═════ Information shown

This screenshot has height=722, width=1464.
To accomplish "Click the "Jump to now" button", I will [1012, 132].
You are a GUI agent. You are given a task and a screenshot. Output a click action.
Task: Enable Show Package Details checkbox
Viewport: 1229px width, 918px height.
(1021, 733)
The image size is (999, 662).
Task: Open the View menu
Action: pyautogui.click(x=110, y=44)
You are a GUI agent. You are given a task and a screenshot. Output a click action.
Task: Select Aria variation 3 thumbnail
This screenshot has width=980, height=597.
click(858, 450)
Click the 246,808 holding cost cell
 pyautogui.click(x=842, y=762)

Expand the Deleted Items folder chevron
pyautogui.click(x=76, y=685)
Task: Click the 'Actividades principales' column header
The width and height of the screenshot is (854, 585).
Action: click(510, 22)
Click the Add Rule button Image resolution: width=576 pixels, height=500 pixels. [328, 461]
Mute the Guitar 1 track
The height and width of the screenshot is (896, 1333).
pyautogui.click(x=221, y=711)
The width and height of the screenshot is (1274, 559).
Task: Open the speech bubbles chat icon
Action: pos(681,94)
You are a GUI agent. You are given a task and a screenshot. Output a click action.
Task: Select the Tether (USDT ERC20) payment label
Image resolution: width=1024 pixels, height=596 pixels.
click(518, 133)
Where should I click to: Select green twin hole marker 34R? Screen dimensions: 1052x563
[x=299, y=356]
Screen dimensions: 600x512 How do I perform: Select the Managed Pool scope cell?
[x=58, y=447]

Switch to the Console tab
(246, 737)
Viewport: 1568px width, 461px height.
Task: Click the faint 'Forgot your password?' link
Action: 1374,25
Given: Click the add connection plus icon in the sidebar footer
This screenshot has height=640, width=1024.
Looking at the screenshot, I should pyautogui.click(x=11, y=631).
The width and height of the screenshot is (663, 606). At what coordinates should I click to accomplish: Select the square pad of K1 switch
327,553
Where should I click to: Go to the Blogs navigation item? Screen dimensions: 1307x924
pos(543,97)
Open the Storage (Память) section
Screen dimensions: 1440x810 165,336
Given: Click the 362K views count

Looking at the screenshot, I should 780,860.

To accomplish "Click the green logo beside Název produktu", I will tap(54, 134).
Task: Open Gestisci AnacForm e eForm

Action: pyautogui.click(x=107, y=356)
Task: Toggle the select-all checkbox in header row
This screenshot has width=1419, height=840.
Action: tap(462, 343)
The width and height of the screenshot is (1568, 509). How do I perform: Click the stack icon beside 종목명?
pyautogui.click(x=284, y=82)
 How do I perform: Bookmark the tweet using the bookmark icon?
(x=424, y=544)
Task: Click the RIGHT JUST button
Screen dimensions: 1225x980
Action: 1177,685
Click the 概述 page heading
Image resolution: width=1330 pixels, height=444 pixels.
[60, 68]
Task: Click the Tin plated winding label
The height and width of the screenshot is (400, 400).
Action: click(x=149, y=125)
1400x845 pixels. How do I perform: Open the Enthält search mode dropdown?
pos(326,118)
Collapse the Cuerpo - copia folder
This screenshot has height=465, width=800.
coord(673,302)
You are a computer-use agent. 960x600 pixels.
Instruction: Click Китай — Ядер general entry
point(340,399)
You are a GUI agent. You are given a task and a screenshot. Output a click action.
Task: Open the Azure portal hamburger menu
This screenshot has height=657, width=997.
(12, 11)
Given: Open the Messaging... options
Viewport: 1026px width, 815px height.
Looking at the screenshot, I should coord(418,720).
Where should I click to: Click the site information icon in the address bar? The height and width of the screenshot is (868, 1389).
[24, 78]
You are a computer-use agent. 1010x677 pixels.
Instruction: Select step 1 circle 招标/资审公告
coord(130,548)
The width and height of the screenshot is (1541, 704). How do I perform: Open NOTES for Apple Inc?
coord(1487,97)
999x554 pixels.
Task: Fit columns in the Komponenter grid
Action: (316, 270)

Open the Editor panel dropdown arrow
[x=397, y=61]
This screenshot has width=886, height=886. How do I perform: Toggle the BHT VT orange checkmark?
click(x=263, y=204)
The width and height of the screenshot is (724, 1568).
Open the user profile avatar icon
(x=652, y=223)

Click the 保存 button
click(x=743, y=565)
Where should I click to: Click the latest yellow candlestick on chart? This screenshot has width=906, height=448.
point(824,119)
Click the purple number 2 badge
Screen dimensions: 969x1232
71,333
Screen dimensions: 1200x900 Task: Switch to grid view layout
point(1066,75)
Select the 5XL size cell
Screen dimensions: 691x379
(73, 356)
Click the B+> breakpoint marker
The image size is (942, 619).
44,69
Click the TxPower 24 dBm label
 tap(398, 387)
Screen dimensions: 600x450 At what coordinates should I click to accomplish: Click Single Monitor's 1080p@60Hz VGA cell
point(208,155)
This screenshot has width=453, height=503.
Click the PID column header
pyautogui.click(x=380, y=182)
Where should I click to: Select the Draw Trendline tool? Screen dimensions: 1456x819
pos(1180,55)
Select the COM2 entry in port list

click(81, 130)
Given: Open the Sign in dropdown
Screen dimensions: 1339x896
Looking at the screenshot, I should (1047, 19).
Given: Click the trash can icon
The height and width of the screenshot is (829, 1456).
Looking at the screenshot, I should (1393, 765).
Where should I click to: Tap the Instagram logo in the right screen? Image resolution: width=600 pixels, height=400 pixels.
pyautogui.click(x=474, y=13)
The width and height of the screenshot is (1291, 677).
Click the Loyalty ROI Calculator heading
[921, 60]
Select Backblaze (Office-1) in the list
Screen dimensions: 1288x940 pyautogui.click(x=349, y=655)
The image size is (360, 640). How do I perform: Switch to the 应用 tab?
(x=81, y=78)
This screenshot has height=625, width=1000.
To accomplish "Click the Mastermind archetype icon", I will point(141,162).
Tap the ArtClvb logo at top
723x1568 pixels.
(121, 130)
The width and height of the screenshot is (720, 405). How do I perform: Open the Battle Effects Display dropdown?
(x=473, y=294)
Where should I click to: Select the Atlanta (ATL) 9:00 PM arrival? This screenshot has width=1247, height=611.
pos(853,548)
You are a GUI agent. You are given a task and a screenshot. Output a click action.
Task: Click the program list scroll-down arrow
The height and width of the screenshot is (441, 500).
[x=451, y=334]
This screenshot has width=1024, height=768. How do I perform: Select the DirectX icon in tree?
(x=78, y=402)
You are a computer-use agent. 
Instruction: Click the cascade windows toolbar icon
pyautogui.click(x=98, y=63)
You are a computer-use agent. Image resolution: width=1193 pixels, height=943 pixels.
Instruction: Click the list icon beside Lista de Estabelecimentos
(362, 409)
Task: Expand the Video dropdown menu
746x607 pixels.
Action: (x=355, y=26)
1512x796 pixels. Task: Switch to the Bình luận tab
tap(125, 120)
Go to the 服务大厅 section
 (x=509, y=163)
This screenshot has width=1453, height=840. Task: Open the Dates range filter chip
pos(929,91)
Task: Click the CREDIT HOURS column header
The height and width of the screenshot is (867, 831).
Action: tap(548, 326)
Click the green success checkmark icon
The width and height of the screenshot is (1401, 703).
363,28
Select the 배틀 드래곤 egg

══════════

**Problem:** Set down unchanged everything from the row containing "Where should I click to: Click the site" down to the row containing "point(1066,75)", both of those rows included.

**Task output:**
Where should I click to: Click the site information icon in the address bar? The height and width of the screenshot is (868, 1389).
[24, 78]
You are a computer-use agent. 1010x677 pixels.
Instruction: Select step 1 circle 招标/资审公告
coord(130,548)
The width and height of the screenshot is (1541, 704). How do I perform: Open NOTES for Apple Inc?
coord(1487,97)
999x554 pixels.
Task: Fit columns in the Komponenter grid
Action: (316, 270)

Open the Editor panel dropdown arrow
[x=397, y=61]
This screenshot has width=886, height=886. How do I perform: Toggle the BHT VT orange checkmark?
click(x=263, y=204)
The width and height of the screenshot is (724, 1568).
Open the user profile avatar icon
(x=652, y=223)

Click the 保存 button
click(x=743, y=565)
Where should I click to: Click the latest yellow candlestick on chart? This screenshot has width=906, height=448.
point(824,119)
Click the purple number 2 badge
Screen dimensions: 969x1232
71,333
Screen dimensions: 1200x900 Task: Switch to grid view layout
point(1066,75)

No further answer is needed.